Work instruction
Count the lines below that hold the string "Task". Give only that number.

Supplied records
------------------------------------------------

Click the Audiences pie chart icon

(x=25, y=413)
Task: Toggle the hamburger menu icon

------------------------------------------------

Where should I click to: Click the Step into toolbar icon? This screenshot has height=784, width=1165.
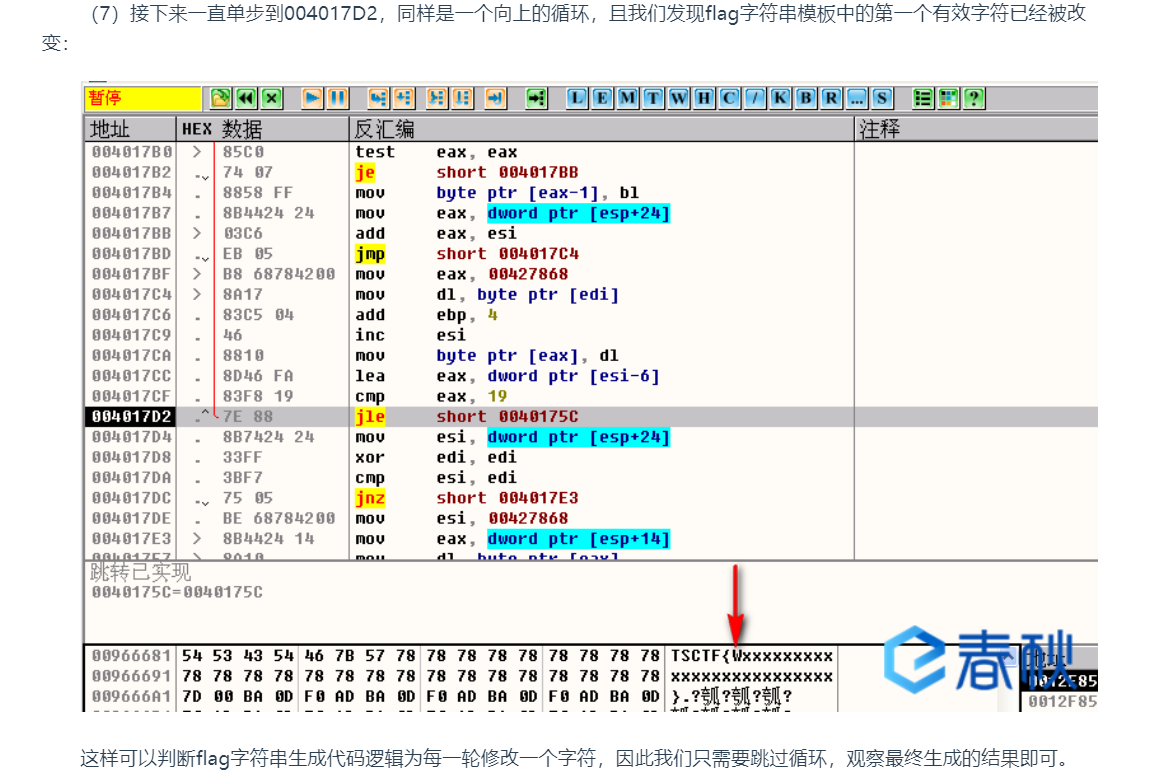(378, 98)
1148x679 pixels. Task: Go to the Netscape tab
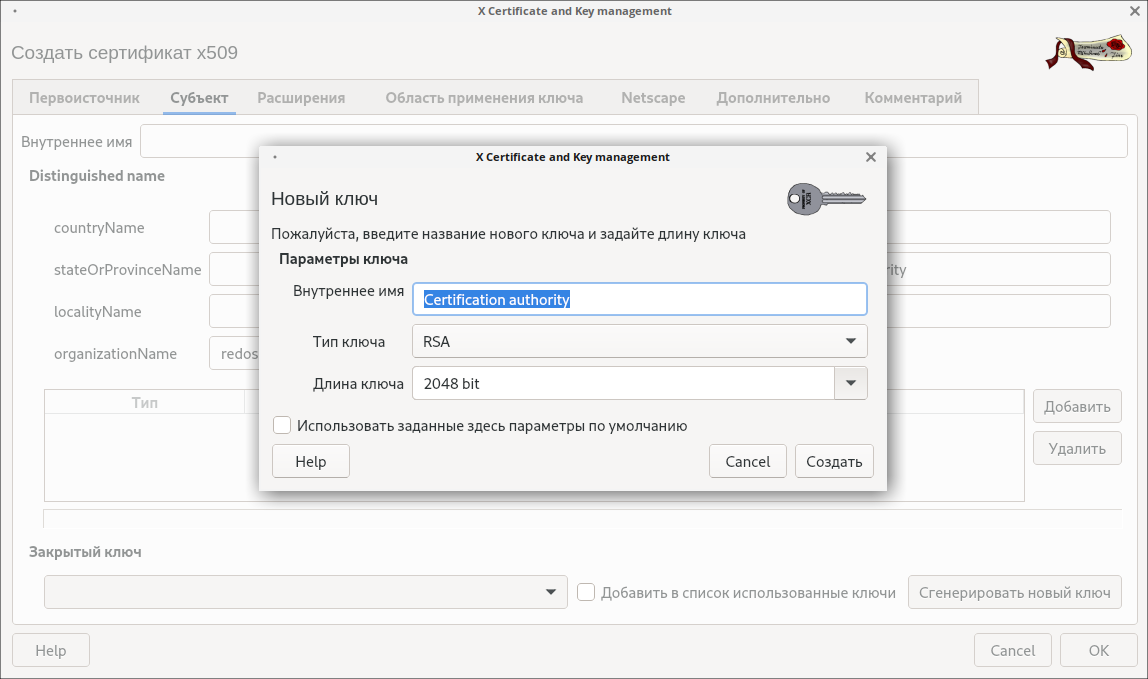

------------------------------------------------

Written solution
2